Library Imports

from pyspark.sql import SparkSession
from pyspark.sql import types as T

from pyspark.sql import functions as F

from datetime import datetime
from decimal import Decimal

Template

spark = (
    SparkSession.builder
    .master("local")
    .appName("Section 2.1 - Looking at Your Data")
    .config("spark.some.config.option", "some-value")
    .getOrCreate()
)

sc = spark.sparkContext

import os

data_path = "/data/pets.csv"
base_path = os.path.dirname(os.getcwd())
path = base_path + data_path
pets = spark.read.csv(path, header=True)
pets.toPandas()
id breed_id nickname birthday age color
0 1 1 King 2014-11-22 12:30:31 5 brown
1 2 3 Argus 2016-11-22 10:05:10 10 None
2 3 1 Chewie 2016-11-22 10:05:10 15 None

Selecting a Subset of Columns

When you're working with raw data, you are usually only interested in a subset of columns. This means you should get into the habit of only selecting the columns you need before any spark transformations.

Why?

If you do not, and you are working with a wide dataset this will cause your spark application to do more work than it should do. This is because all the extra columns will be shuffled between the worker during the execution of the transformations.

This will really kill you, if you have string columns that have really large amounts of text within them.

Note

Spark is sometimes smart enough to know which columns aren't being used and perform a Project Pushdown to drop the unneeded columns. But it's better practice to do the selection first.

Option 1 - select()

(
    pets
    .select("id", "nickname", "color")
    .toPandas()
)
id nickname color
0 1 King brown
1 2 Argus None
2 3 Chewie None

What Happened?

Similar to a sql select statement, it will only keep the columns specified in the arguments in the resulting df. a list object can be passed as the argument as well.

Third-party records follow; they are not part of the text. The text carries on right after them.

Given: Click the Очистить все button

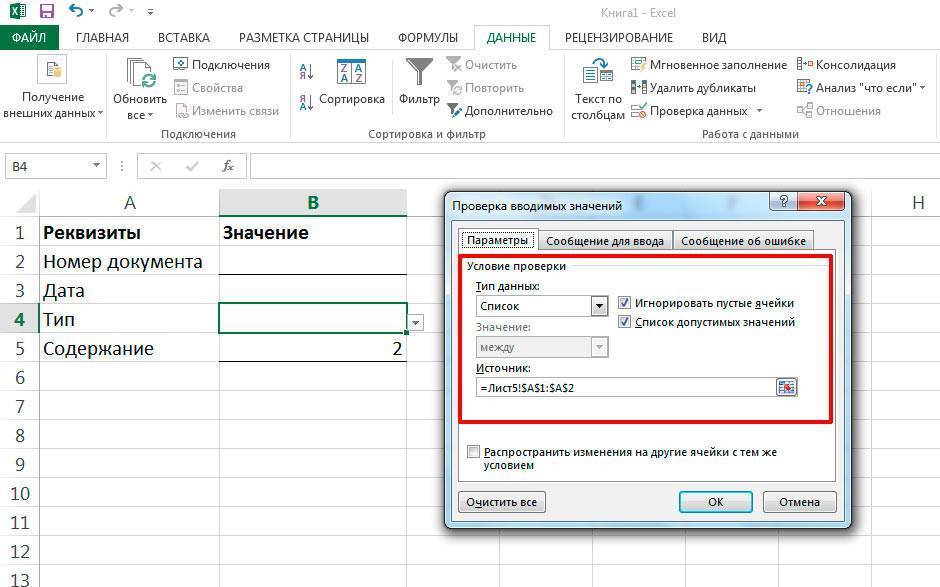Looking at the screenshot, I should click(501, 502).
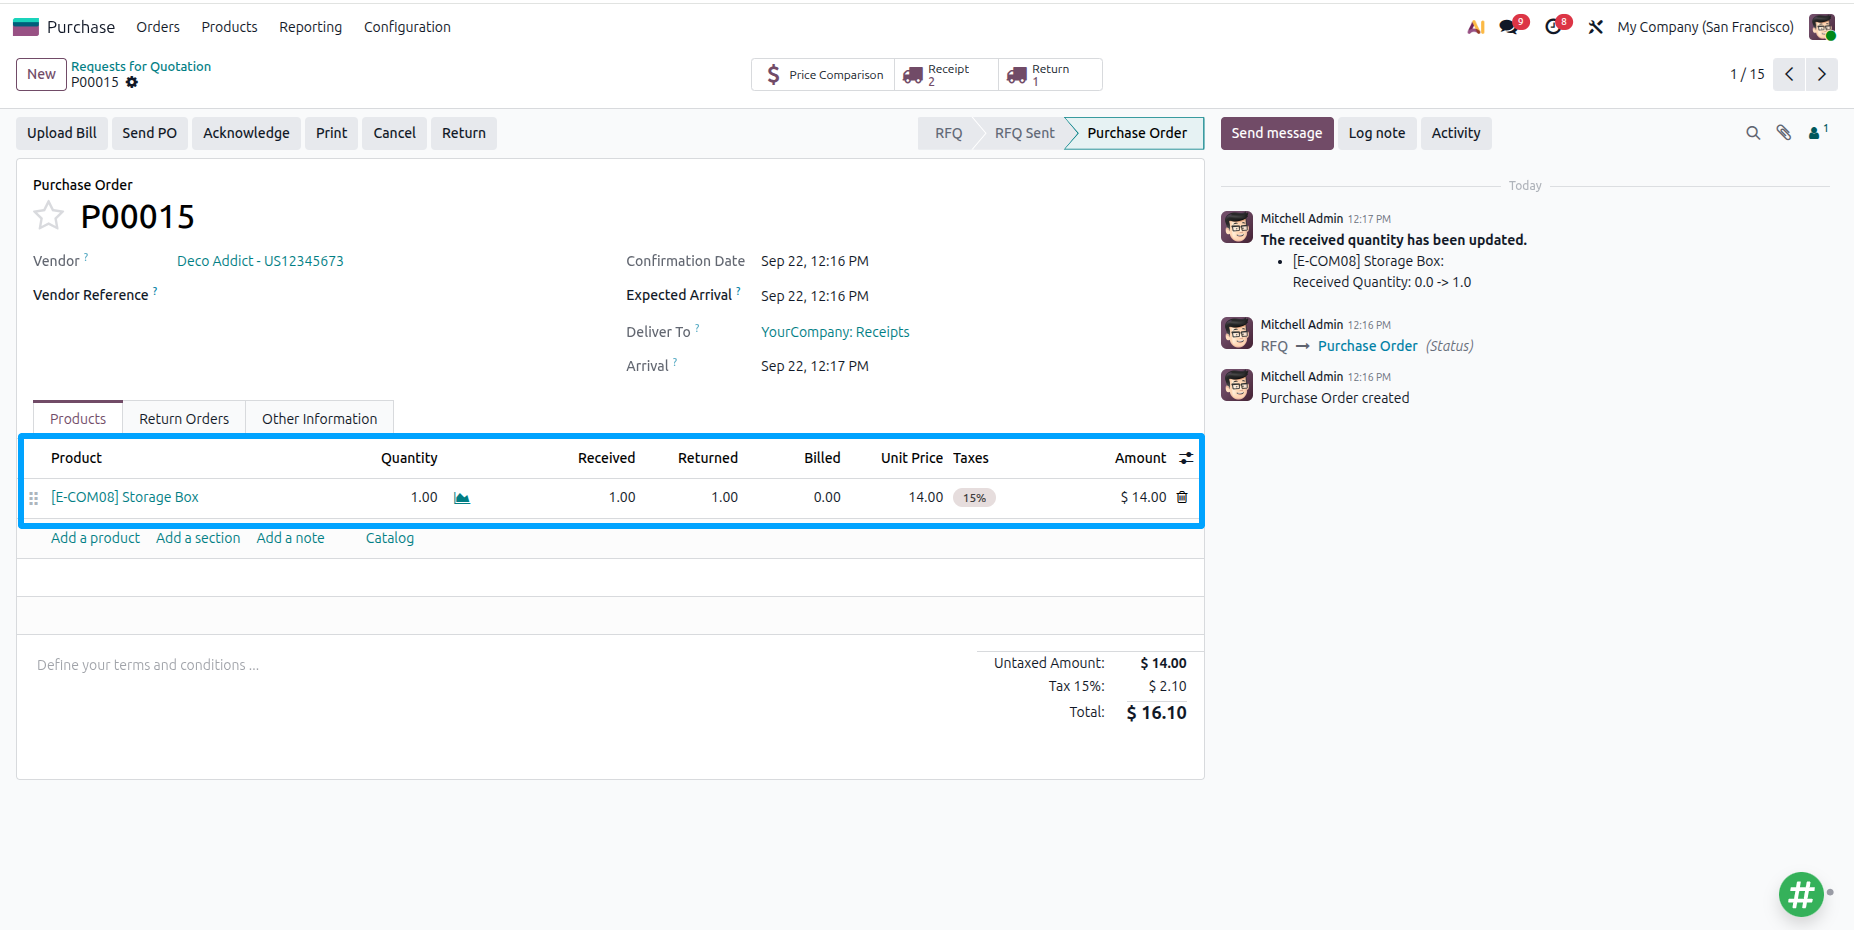Click the paperclip attachments icon in chatter
This screenshot has height=930, width=1854.
pyautogui.click(x=1784, y=133)
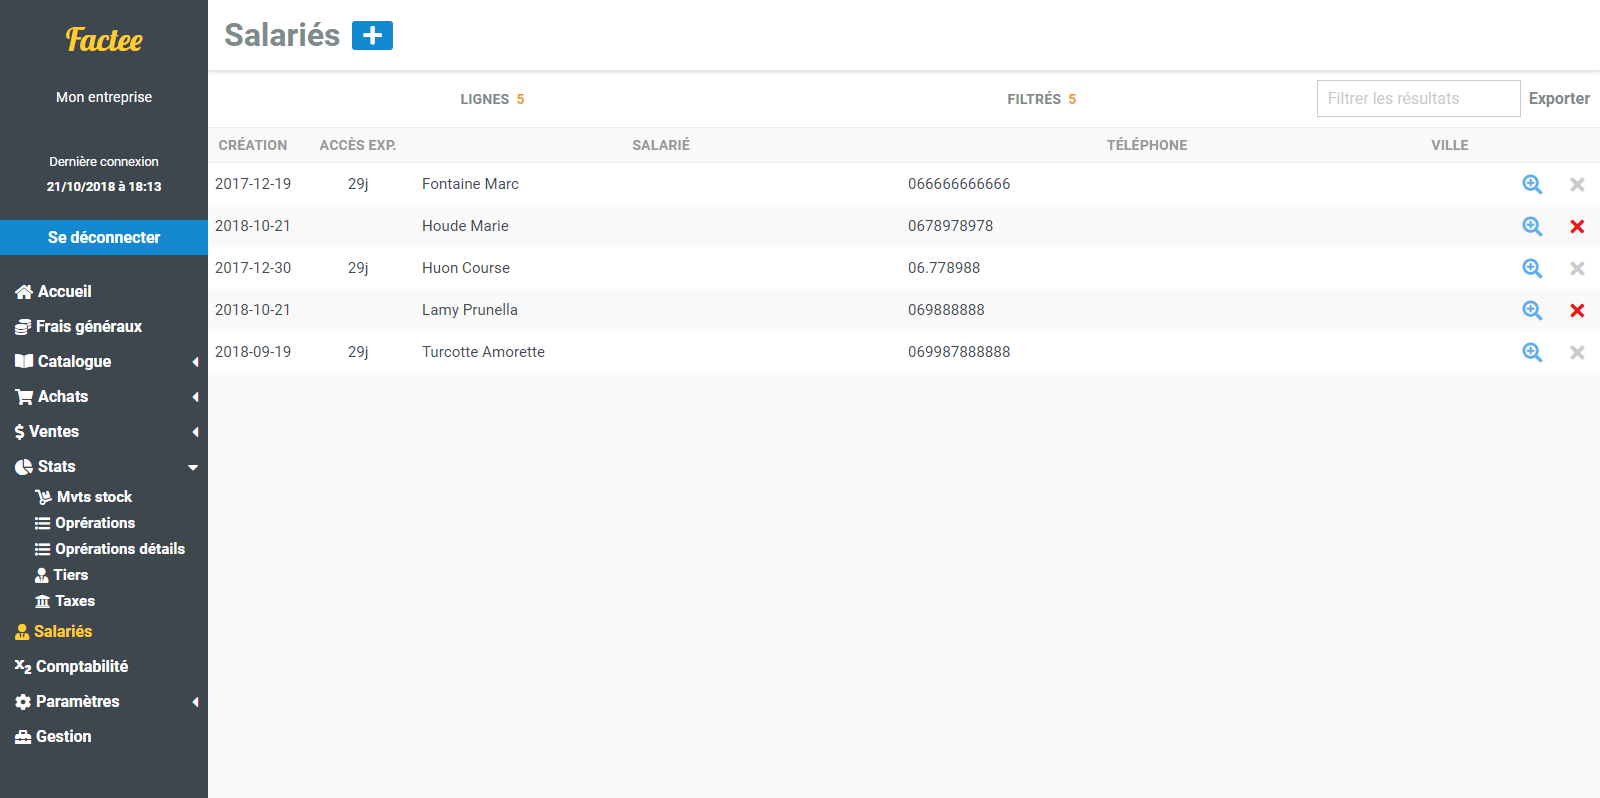Click the Exporter link
The height and width of the screenshot is (798, 1600).
click(1558, 98)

If you have a wide dataset and only want to work with a small number of columns, a select would be less lines of code.

Note

If the argument * is provided, all the columns will be selected.

Option 2 - drop()

(
    pets
    .drop("breed_id", "birthday", "age")
    .toPandas()
)
id nickname color
0 1 King brown
1 2 Argus None
2 3 Chewie None

What Happened?

This is the opposite of a select statement it will drop an of the columns specified.

If you have a wide dataset and will need a majority of the columns, a drop would be less lines of code.

Summary

  • Work with only the subset of columns required for your spark application, there is no need do extra work.
  • Depending on the number of columns you are going to work with, a select over a drop would be better and vice-versa.